Heliatek – von der Seed-Finanzierung bis zur Börse?

Solarzelle aus dem Labor. Foto: Tom Baerwald

„The Future is light“. Unter diesem Claim entwickelt das Unternehmen Heliatek neuartige Solartechnologie. Das Unternehmen hat es sich zum Ziel gesetzt eines der führenden Unternehmen in einer nachhaltigen und Carbonfreien Zukunft zu sein.

Die außergewöhnlichen Solarfolien wiegen mit nur 1 kg/m² nur noch 5% herkömmlicher Solarmodule. Die Folien lassen sich nach Wunsch in Farbe und Form anpassen und können so an viele verschiedene Oberflächen angebracht werden. Was macht die Folien so einzigartig? Sie sind flexibel, ultra-leicht und ultra-dünn, sie sind lichtdurchlässig und lassen sich Kundenwünschen anpassen. Die Transparenz der Solar-Folien erlaubt es, trotz Lichtdurchlässigkeit Energie zu gewinnen.

Wie ist das überhaupt möglich?

Transparentes Solarmodul der Heliatek. Foto: André Wirsig

Heliatek hat Patente für die Herstellung Kohlenstoff-basierter organischer Solarzellen mit dotierten Transportschichten entwickelt. Mittels dieser patentierten Tandemzellen-Technologie ist es möglich, ein sehr breites Sonnenspektrum in extrem dünnen Schichten effizient zu absorbieren. Diese sogenannten Tandem-Zellen bestehen aus einem Mutli-Schichtaufbau. Die aktiven Solarzellen sind zwischen Batterieschichten und Schichten gegen Feuchtigkeit und UV-Strahlung eingefasst.

Heliatek von 2006 bis 2018

Bis 2005 forschte ein Team aus Dresden und Ulm in den Bereichen organische Optoelektronik und organische Oligomer-Synthese. 2006 wurde Heliatek dann ausgehend von den Forschungen an der TU Dresden und der Universität Ulm gegründet.
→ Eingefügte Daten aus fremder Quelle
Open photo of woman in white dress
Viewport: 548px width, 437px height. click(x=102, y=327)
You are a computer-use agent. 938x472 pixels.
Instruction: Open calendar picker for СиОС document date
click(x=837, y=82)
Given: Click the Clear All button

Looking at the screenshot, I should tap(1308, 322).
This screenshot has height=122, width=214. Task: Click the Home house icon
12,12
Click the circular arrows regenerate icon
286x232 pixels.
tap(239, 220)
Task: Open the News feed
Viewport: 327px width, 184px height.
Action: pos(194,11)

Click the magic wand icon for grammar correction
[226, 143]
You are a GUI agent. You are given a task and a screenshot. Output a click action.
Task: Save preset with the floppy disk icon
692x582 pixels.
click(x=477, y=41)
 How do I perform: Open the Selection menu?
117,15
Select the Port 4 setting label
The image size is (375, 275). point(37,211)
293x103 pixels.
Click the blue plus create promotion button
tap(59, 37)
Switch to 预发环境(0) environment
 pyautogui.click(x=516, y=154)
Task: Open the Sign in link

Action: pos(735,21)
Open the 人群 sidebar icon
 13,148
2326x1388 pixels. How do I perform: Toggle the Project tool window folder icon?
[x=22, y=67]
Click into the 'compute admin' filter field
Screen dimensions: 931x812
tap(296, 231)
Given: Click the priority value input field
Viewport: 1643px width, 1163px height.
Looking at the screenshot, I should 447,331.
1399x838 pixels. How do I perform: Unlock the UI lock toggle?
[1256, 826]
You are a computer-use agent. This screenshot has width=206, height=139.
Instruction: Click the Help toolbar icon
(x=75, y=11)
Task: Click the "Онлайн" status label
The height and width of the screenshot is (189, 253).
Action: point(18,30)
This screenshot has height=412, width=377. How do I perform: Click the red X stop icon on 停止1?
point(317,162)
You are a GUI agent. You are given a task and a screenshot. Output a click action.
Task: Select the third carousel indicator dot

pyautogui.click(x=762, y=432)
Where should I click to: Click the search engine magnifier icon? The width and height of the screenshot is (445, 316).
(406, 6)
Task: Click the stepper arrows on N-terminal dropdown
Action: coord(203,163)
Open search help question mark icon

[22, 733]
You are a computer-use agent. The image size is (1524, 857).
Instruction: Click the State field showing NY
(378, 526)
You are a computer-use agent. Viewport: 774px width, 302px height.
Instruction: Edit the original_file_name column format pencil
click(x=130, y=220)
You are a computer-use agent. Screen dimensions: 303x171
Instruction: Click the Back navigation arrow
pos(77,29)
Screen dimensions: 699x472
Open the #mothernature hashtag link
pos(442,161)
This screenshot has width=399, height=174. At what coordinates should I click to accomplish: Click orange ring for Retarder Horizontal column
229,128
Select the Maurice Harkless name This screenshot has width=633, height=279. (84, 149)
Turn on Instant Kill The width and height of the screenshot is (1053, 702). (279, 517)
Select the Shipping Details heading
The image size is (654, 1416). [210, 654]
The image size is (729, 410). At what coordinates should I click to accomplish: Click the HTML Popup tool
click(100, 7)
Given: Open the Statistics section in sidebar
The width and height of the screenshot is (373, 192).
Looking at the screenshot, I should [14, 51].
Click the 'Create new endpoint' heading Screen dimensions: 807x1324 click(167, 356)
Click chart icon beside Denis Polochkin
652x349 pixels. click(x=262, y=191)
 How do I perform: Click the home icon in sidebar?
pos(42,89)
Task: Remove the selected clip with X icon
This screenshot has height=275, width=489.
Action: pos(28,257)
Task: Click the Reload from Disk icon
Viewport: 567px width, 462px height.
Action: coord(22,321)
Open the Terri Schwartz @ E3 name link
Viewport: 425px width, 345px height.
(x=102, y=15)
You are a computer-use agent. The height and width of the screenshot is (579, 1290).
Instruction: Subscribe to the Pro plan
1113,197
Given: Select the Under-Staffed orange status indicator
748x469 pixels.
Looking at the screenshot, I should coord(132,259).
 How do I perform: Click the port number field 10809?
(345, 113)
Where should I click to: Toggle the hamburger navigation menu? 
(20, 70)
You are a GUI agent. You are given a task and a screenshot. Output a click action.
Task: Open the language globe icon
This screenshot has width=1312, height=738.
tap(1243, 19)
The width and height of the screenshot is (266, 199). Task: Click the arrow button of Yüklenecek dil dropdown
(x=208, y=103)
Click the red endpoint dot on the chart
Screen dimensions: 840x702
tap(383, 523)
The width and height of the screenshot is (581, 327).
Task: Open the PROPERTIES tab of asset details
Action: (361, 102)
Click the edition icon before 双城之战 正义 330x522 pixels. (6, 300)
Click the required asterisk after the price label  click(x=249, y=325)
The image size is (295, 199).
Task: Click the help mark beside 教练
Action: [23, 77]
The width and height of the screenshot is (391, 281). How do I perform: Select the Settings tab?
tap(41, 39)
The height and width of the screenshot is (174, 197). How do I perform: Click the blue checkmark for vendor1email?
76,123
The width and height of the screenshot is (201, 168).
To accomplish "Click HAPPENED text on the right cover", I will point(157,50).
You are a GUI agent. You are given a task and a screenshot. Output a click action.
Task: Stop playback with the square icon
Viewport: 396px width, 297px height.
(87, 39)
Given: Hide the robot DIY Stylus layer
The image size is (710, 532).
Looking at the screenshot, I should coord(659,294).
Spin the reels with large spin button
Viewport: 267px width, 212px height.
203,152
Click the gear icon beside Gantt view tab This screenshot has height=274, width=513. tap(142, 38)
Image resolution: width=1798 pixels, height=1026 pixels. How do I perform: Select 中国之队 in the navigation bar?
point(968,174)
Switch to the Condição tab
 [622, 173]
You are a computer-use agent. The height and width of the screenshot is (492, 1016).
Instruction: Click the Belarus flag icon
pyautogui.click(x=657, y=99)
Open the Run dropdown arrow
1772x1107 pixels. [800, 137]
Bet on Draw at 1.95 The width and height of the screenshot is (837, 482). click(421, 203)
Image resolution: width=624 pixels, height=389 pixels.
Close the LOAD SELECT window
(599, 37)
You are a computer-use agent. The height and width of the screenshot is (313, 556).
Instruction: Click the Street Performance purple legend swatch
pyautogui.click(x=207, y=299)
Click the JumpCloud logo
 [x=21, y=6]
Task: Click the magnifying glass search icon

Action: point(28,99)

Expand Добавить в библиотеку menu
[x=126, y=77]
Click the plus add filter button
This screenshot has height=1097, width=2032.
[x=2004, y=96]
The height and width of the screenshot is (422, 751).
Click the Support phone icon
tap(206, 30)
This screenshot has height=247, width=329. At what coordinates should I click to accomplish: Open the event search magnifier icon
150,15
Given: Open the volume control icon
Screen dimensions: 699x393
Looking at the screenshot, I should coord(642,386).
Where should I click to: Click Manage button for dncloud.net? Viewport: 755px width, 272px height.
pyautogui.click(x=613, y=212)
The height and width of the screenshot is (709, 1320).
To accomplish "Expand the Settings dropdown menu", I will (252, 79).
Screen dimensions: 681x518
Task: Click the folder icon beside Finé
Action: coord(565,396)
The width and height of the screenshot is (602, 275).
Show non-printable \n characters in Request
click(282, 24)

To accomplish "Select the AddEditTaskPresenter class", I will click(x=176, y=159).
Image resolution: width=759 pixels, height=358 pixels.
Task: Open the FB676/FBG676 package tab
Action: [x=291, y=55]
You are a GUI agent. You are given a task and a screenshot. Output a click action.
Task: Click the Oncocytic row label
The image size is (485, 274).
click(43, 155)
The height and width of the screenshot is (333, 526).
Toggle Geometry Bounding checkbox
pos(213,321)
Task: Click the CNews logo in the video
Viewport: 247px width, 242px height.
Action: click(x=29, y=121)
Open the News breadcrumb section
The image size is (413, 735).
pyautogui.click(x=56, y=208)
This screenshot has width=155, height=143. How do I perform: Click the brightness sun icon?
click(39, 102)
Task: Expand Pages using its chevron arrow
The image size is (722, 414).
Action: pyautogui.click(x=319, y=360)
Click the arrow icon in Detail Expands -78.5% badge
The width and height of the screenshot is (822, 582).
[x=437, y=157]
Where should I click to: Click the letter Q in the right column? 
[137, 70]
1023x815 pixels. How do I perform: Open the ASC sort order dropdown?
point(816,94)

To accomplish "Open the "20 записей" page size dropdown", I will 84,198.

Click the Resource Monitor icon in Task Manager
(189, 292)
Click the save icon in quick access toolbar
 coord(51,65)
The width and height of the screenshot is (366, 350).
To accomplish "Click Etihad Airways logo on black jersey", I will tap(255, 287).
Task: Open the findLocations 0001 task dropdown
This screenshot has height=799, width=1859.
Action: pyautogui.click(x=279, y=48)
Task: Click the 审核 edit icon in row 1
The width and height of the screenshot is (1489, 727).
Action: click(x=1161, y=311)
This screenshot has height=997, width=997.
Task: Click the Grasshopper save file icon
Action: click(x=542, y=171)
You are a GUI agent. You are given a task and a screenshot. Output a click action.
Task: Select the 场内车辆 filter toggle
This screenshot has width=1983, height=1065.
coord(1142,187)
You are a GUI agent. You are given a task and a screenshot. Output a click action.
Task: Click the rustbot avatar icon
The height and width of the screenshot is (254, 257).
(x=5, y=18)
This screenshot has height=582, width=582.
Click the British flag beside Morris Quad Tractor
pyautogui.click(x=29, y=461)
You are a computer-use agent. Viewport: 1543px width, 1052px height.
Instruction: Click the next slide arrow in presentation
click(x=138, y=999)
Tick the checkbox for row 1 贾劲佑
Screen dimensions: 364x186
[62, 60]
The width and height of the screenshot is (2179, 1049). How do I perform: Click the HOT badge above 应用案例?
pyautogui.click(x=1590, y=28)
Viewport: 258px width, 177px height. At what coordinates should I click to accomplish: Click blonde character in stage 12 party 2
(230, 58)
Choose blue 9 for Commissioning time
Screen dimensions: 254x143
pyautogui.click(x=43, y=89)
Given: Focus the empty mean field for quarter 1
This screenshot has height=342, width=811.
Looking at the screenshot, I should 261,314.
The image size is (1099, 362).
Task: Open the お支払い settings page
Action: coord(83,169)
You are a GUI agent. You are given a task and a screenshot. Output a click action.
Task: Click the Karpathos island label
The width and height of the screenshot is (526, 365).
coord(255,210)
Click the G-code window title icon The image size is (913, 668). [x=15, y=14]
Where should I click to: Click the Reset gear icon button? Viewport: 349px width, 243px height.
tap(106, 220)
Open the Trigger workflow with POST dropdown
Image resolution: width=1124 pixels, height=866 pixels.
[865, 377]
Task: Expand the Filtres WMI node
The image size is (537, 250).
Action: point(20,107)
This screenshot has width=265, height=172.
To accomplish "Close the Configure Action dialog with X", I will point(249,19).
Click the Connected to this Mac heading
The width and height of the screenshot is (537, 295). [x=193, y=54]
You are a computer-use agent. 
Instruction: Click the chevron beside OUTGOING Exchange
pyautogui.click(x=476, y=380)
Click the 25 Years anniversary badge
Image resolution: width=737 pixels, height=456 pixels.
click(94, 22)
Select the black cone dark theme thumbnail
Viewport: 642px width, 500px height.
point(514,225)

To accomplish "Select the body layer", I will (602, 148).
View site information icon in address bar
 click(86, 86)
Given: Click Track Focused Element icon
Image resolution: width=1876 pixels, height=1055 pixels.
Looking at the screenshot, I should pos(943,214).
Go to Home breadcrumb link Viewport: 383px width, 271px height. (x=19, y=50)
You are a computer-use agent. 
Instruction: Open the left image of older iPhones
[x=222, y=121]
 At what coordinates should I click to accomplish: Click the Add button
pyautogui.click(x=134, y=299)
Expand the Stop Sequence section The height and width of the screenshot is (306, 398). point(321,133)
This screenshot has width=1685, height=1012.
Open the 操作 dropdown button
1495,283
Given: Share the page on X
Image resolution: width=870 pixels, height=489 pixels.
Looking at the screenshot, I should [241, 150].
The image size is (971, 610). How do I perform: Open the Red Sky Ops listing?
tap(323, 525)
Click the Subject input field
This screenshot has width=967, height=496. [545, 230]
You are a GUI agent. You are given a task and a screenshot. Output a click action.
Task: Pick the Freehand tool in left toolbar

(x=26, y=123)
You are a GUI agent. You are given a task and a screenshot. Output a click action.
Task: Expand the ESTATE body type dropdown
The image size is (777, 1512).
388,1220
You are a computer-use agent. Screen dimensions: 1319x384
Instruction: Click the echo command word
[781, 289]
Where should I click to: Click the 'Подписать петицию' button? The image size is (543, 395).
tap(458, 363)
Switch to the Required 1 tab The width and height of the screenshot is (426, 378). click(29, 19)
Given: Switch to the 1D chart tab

Der High-Tech Gründerfonds investierte damals in der Seed-Phase. 2007-2009 folgte dann die Investmentrunde A, gefolgt von der Investmentrunde B in 2010/2011. Ab 2012 fiel der Produktionsstart und Markteintritt für Heliatek und ihren Solarfilm und Solarfolien. 2014 bis 2015  wurde das Unternehmen international ausgebaut und erste Pilotprojekte in den USA, Asien und Europa durchgeführt. Außerdem konnte sich Heliatek eine Investmentrunde C sichern. 2016/2017 wurde das Unternehmen und und die Produktion weiter ausgebaut und es folgte die Investmentrunde D.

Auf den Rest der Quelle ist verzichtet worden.